» WRITTEN EXERCISE 1: In the walking story, how long is Offa's Dyke Path?
» WRITTEN EXERCISE 2: In the walking story, rewrite the part that opens with the words containing "In 1983 I walked" and closes with "trail of enchantment.", swapping "rucksack" for "backpack".
» WRITTEN EXERCISE 3: Resume the story of walking Offa's Dyke Path after its last sentence.

Five-minute read: Richard Vickers requires a bit of sole searching on his multi-day walk in Wales.
In 1983 I walked Offa’s Dyke Path, a 283km trail through Welsh border country. Following an ancient earthwork built by Mercian king, Offa, in the eighth century, it traverses some of Britain’s most spectacular and varied scenery.
Rather naively, I equipped myself at an army surplus store. This led to problems with ill-fitting boots more suited to parade ground drills, and clothing that proved the perfect sponge for soaking up the abundant Welsh rain. Coupled with an excessively weighty rucksack, the walk was always destined to be a trial of endurance rather than a trail of enchantment.
And yet, 13 days later, despite feet and shoulders sporting multi-storey blisters, I made it. Still, I knew there must be a better way. I vowed to repeat the deed one day, though better prepared to appreciate the glorious scenery I’d passed along the way.

» SUPPLIED INFORMATION:
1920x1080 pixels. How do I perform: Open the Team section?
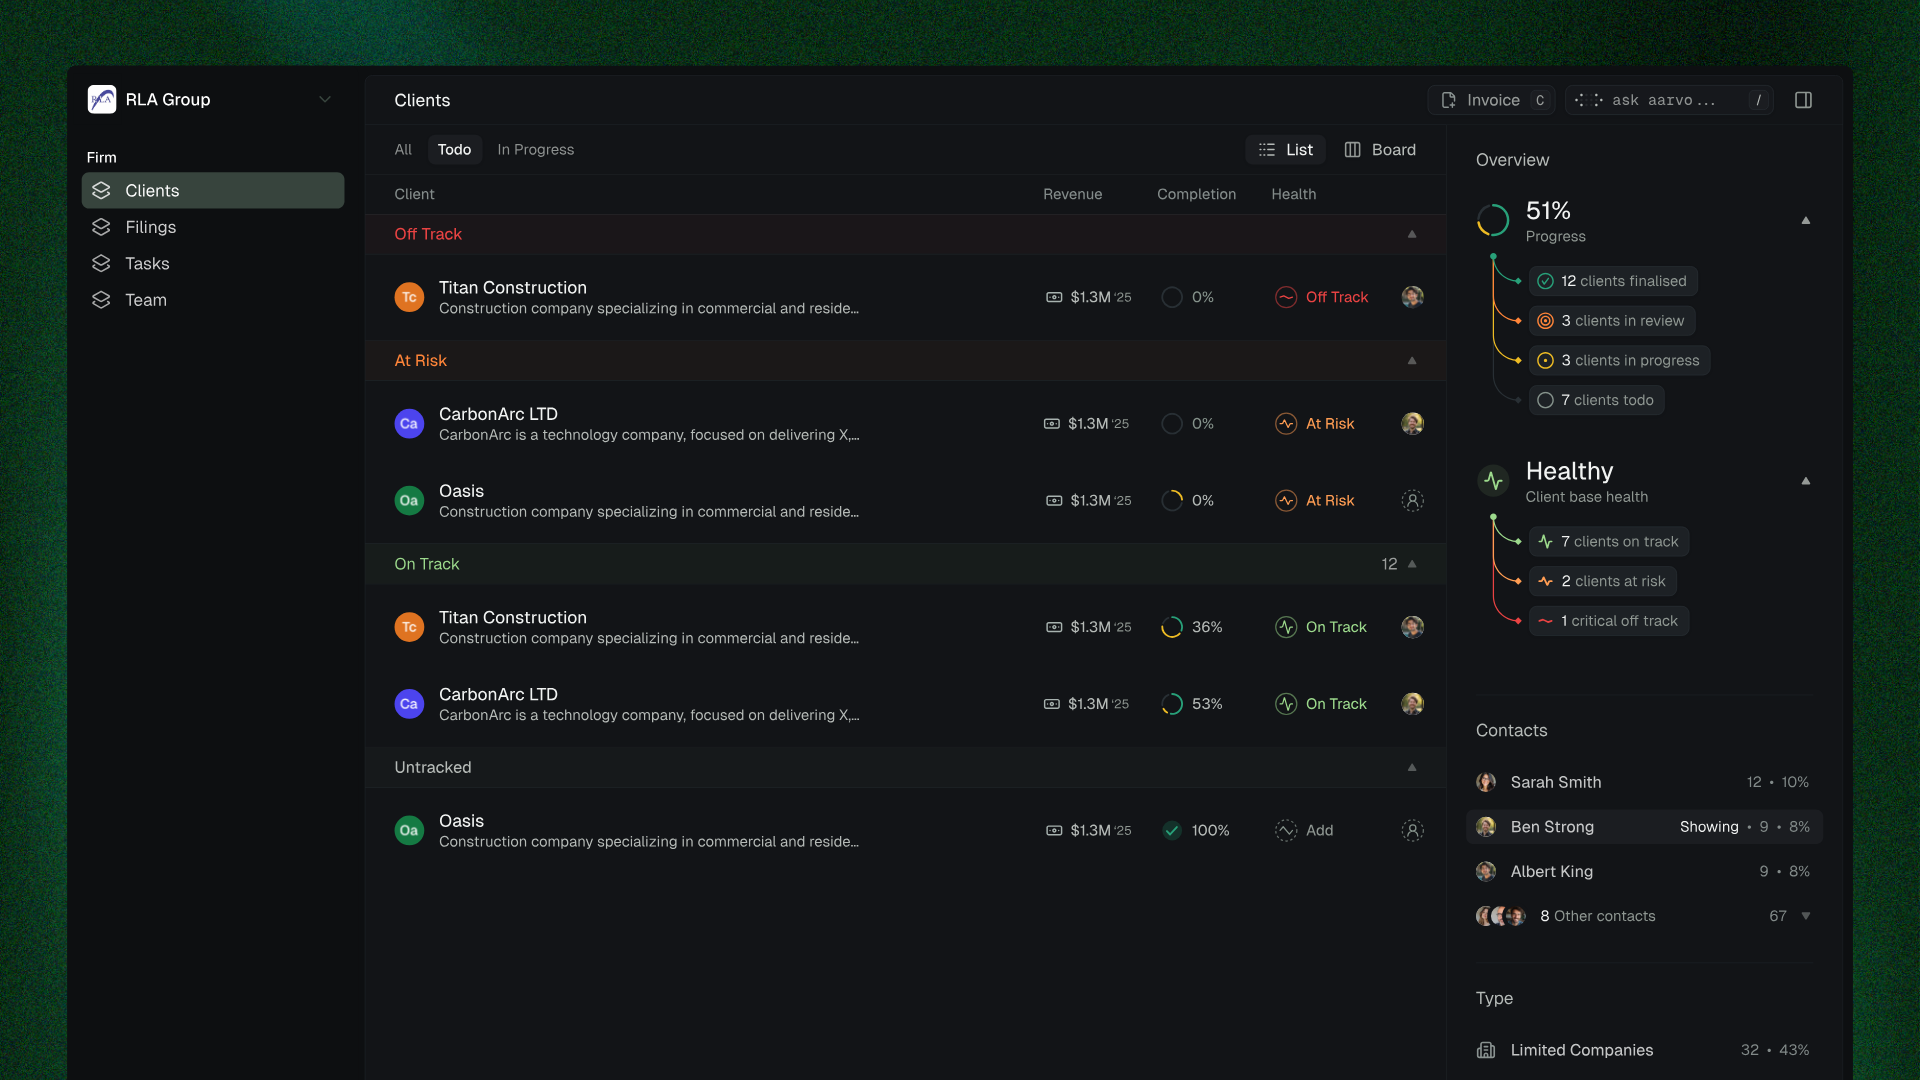click(146, 300)
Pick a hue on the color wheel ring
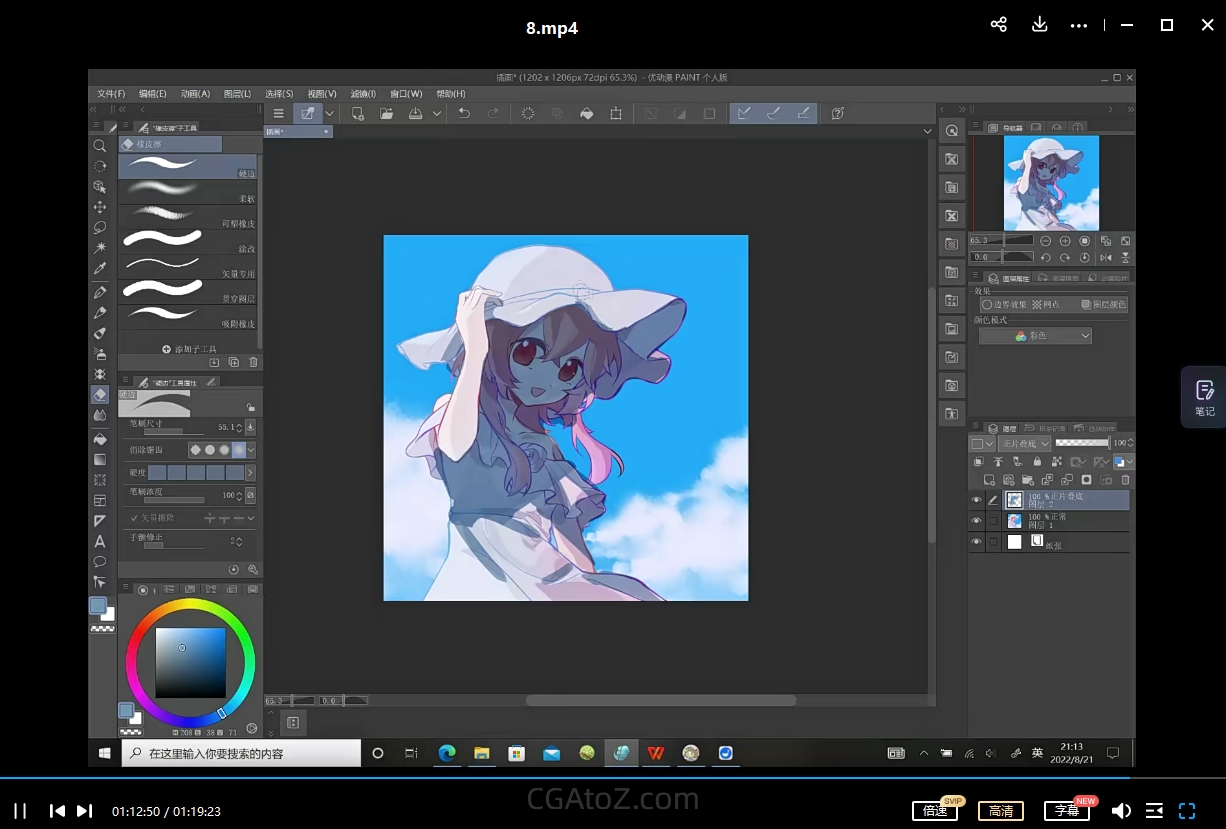Screen dimensions: 1226x829 pyautogui.click(x=190, y=606)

» WRITTEN ANSWER 1: 283km

» WRITTEN ANSWER 2:
In 1983 I walked Offa’s Dyke Path, a 283km trail through Welsh border country. Following an ancient earthwork built by Mercian king, Offa, in the eighth century, it traverses some of Britain’s most spectacular and varied scenery.
Rather naively, I equipped myself at an army surplus store. This led to problems with ill-fitting boots more suited to parade ground drills, and clothing that proved the perfect sponge for soaking up the abundant Welsh rain. Coupled with an excessively weighty backpack, the walk was always destined to be a trial of endurance rather than a trail of enchantment.

» WRITTEN ANSWER 3:
And so, 30 years on, I again found myself at Chepstow’s Offa’s Dyke stone, the beginning (or end) of the trail.
Gone were the massive pack, inappropriate clothing and poorly fitting boots that conspired to make my original walk a painful ordeal. I also had two new companions - trekking poles to help me negotiate the myriad hills the path meanders over.
On a superb spring morning I set off on a modest 18km hike designed to ease me back into the routine of long-distance walking. Arriving at my destination, a comfortable B&B, mid-afternoon, I felt in excellent shape.
The following day proved equally pleasurable and I strolled into historic Monmouth in fine spirit. This was walking as nature intended.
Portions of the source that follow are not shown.